──────── TASK MATERIAL
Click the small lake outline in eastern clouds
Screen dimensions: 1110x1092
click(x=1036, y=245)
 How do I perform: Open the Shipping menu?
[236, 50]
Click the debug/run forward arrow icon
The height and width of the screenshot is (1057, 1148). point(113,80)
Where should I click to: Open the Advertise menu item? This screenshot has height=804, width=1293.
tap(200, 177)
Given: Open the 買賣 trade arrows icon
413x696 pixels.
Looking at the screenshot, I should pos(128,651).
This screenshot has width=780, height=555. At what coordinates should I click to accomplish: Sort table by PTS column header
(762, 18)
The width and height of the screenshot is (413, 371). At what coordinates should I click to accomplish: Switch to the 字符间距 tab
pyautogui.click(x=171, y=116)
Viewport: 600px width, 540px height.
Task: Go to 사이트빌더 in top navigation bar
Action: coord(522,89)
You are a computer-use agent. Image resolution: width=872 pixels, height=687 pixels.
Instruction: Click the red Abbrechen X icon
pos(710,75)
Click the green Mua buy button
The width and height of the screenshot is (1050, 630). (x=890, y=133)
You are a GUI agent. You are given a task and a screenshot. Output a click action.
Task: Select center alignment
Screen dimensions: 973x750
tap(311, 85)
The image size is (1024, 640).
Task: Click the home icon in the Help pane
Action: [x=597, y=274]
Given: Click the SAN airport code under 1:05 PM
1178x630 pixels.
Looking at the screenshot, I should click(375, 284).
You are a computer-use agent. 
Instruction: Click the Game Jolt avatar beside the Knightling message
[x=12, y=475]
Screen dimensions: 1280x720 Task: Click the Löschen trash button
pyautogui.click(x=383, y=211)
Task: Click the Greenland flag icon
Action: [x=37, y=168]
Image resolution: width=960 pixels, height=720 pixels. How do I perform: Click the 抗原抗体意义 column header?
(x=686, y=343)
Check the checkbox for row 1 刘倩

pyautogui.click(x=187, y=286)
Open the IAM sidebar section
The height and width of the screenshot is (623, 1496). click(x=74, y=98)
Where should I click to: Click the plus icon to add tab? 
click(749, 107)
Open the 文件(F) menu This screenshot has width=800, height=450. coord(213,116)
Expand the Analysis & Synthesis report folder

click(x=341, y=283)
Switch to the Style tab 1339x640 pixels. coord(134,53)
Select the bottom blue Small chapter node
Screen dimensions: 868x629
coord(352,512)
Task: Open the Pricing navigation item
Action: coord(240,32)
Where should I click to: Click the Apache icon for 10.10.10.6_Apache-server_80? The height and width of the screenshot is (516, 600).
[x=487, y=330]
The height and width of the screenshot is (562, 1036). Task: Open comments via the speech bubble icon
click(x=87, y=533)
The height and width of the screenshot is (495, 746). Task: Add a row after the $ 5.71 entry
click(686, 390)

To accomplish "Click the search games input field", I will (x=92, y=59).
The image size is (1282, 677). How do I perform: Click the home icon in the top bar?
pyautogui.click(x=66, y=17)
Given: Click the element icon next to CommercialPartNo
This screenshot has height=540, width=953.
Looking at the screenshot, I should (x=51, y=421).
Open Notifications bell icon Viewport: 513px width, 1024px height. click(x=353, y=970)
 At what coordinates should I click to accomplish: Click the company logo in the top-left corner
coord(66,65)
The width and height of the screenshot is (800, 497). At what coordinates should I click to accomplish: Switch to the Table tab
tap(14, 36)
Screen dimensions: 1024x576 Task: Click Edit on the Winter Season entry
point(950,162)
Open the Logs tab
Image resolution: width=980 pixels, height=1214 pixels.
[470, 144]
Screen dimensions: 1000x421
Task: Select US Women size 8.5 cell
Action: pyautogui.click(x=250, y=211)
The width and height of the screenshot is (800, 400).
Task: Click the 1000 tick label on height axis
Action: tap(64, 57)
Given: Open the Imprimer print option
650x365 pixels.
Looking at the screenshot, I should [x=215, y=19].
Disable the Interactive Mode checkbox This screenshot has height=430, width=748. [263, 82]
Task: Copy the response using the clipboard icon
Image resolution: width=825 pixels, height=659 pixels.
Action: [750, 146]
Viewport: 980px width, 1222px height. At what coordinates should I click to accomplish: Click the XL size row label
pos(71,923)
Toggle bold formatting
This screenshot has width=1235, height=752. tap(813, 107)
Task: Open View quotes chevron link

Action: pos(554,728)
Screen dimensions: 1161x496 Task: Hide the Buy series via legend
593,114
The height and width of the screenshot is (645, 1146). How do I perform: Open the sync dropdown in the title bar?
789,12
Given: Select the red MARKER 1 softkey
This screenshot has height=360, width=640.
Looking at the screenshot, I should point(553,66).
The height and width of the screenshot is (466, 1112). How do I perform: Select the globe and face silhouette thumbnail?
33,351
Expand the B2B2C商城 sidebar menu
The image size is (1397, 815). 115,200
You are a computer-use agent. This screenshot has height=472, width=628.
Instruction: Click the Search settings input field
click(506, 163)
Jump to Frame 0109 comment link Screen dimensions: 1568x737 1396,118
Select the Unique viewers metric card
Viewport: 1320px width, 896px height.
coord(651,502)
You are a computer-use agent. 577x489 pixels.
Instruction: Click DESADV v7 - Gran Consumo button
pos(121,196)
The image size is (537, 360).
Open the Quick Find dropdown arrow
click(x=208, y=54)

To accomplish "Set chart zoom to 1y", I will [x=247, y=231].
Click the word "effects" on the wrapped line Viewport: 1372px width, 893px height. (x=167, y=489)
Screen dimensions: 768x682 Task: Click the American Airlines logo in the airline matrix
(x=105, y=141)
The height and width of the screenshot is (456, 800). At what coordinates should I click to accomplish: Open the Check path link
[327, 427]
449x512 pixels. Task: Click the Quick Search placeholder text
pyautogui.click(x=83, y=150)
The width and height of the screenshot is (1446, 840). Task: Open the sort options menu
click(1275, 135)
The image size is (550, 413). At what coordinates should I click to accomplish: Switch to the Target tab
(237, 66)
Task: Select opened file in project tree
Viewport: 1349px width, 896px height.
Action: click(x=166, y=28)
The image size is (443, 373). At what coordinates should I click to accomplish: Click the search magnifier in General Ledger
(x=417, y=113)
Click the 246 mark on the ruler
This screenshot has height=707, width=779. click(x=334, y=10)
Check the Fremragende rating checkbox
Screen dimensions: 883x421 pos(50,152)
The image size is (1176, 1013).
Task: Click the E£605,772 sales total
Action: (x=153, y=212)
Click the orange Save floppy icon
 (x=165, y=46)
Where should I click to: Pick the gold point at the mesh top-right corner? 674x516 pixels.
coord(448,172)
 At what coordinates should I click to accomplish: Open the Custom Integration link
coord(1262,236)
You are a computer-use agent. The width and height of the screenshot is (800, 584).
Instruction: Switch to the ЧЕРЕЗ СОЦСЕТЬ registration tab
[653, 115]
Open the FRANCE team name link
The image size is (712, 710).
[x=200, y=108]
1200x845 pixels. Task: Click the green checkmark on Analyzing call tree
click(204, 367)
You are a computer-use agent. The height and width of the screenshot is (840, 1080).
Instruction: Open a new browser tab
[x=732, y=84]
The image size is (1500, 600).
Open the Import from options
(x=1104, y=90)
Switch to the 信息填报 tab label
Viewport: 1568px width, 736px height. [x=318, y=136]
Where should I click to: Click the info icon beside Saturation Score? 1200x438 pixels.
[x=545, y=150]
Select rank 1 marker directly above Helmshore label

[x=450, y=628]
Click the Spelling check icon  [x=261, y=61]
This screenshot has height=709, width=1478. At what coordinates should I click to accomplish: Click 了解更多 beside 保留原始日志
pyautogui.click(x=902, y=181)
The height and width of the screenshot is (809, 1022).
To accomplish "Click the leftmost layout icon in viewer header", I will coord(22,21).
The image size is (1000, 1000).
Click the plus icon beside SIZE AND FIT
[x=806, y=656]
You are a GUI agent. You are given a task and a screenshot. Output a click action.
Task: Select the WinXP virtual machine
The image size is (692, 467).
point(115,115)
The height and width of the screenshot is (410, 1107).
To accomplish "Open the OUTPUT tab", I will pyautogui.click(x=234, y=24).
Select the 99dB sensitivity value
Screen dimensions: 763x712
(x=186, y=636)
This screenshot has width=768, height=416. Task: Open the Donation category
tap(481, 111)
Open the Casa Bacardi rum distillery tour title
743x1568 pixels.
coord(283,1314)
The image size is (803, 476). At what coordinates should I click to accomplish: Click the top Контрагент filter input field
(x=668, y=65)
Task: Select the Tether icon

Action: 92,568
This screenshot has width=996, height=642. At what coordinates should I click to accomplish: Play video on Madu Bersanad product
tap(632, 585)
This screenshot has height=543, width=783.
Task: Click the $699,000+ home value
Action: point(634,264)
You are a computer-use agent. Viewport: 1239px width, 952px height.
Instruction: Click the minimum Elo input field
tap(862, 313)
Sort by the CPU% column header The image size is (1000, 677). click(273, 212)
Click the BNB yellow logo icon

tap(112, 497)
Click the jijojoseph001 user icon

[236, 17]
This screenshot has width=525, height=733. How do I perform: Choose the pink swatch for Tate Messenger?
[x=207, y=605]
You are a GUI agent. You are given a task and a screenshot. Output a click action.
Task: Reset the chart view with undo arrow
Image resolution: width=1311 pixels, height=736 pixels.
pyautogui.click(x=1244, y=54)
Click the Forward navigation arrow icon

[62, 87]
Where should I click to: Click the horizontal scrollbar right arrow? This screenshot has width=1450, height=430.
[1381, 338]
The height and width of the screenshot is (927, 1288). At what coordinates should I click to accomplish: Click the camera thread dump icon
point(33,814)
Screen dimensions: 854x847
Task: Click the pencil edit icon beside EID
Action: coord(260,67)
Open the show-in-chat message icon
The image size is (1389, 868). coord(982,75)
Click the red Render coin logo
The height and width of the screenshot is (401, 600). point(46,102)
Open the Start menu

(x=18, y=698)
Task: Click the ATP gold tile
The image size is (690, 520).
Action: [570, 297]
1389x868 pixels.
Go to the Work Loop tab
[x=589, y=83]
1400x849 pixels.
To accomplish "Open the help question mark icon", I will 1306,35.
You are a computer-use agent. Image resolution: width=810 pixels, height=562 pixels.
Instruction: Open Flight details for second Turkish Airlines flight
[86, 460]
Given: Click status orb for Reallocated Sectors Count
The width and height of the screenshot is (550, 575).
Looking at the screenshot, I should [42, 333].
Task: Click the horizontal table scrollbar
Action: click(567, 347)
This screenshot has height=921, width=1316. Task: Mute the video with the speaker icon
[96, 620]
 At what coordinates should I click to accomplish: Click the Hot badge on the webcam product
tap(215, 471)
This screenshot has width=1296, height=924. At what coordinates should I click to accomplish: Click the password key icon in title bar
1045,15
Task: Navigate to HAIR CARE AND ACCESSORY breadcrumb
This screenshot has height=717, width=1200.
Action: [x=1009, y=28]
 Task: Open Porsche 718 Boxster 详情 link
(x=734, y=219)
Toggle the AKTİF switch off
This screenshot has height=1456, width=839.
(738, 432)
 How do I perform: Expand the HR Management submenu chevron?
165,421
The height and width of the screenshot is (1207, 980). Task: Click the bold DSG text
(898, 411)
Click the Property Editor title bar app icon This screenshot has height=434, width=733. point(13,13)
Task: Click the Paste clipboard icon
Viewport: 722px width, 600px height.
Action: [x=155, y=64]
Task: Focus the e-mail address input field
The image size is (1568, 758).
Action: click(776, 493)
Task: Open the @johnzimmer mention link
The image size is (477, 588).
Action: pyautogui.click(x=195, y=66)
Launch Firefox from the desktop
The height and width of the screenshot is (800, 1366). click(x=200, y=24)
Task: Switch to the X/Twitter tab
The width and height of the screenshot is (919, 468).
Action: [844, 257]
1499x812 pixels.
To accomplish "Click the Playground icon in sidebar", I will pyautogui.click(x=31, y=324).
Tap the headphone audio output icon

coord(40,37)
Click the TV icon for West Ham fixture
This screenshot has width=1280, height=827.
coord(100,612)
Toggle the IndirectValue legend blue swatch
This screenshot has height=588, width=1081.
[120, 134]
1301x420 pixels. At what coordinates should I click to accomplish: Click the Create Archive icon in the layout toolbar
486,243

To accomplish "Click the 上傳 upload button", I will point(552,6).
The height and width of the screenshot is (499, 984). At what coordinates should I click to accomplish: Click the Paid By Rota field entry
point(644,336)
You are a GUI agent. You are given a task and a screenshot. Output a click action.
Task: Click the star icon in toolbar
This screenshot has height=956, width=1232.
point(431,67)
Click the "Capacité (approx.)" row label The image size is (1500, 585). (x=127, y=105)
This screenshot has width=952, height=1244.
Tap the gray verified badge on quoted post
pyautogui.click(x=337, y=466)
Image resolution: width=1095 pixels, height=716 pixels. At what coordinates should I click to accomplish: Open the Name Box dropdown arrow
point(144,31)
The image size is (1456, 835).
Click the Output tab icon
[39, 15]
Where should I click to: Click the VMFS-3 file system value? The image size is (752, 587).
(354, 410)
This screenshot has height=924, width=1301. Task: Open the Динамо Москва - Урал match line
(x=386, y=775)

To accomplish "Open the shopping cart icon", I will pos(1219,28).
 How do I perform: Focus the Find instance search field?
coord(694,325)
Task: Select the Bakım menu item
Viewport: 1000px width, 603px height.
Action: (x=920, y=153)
────────────────
HOW TO COMPLETE THIS TASK: Note every line of the records that holds the word "chart", and copy it.

RESPONSE BOX:
To accomplish "Set chart zoom to 1y", I will [x=247, y=231].
Task: Reset the chart view with undo arrow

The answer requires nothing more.